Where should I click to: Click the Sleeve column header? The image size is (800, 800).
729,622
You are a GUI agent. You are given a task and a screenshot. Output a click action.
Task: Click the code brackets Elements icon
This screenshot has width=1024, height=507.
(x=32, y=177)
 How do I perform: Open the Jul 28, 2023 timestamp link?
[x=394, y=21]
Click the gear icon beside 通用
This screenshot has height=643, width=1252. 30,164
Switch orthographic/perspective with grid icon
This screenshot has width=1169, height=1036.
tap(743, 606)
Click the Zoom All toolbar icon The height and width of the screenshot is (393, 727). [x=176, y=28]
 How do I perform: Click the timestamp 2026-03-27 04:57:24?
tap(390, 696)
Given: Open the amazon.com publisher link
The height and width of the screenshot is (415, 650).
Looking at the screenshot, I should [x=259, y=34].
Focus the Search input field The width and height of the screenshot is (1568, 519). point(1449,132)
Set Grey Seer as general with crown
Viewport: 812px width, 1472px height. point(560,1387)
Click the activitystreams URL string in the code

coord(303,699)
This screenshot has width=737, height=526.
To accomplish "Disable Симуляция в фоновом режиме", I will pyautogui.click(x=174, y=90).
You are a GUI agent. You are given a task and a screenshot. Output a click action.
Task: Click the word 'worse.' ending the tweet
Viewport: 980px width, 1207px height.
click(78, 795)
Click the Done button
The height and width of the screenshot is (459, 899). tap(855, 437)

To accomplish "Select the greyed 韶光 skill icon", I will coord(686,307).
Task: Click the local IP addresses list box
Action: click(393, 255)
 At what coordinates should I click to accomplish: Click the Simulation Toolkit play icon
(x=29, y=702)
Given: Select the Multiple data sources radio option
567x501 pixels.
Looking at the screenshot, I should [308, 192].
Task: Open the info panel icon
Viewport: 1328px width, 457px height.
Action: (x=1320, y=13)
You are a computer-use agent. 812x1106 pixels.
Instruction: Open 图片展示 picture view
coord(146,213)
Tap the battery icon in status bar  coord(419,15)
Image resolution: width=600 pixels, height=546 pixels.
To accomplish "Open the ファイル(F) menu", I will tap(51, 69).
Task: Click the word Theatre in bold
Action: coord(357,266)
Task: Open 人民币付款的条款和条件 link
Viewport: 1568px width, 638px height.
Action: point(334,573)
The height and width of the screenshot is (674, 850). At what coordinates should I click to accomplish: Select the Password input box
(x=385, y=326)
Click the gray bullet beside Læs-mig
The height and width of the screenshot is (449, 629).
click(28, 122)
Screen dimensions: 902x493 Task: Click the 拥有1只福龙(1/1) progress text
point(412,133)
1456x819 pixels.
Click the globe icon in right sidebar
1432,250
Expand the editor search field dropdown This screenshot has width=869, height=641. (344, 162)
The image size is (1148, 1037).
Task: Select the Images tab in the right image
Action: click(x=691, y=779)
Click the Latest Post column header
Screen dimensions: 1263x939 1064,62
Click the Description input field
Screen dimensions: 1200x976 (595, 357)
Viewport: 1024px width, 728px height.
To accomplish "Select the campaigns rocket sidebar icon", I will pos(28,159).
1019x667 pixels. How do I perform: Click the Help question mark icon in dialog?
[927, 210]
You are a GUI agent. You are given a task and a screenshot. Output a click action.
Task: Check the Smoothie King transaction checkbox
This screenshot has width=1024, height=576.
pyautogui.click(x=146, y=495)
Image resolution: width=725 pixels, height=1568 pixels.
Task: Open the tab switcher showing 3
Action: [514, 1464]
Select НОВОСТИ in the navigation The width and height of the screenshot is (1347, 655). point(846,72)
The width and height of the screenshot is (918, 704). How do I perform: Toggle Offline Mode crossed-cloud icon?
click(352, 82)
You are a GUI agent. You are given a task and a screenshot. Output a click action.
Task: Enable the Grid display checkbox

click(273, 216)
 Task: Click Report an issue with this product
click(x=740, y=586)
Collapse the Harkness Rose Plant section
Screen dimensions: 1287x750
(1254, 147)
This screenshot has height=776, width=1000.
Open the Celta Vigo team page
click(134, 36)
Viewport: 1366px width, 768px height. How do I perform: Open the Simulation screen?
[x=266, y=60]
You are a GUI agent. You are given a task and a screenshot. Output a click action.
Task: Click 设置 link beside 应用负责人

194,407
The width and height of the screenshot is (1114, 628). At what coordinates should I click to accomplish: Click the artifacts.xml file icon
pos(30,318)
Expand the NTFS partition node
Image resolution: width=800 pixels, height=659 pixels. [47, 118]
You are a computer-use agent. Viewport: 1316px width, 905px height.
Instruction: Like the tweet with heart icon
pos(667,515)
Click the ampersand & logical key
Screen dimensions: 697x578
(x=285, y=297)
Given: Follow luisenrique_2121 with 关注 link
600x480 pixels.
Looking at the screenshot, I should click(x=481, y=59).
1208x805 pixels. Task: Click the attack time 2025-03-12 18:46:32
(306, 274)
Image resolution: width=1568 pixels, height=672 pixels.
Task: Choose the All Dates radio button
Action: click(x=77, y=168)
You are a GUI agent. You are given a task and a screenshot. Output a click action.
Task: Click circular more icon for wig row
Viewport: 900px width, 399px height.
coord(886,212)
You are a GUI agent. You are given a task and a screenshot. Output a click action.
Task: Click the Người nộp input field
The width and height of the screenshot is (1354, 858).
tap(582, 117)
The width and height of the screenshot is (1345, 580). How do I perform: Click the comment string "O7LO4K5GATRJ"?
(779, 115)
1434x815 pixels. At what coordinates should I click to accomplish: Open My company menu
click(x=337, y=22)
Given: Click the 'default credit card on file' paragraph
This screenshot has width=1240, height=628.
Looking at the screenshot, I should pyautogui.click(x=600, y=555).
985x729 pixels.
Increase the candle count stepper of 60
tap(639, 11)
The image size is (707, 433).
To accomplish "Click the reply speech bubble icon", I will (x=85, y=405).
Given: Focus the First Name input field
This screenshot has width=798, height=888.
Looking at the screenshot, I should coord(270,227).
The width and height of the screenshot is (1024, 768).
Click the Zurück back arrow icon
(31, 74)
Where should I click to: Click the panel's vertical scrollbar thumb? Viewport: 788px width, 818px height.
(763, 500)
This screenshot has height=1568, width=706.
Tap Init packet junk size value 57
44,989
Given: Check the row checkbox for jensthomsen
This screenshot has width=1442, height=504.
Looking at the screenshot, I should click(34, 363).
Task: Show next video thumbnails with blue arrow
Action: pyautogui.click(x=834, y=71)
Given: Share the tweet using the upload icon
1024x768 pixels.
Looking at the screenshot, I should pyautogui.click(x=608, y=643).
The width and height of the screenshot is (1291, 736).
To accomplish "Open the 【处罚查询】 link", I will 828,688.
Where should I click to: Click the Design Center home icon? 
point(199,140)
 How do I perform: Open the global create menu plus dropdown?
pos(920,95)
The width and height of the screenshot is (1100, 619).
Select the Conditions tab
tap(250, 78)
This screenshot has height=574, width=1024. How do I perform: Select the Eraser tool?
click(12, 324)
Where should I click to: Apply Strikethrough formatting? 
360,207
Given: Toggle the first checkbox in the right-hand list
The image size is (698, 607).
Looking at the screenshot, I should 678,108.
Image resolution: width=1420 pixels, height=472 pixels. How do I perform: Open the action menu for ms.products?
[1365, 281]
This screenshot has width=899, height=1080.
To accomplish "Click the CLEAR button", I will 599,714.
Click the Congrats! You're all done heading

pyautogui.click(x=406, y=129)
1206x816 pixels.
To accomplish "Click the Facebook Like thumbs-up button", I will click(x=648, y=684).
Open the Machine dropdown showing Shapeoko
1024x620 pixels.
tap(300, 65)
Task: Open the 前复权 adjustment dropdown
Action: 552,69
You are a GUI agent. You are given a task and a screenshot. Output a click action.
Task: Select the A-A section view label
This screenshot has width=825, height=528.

------------------------------------------------------------

-- What the task asks --
Please report only the number of lines above that include "Focus".

-- Task response --
2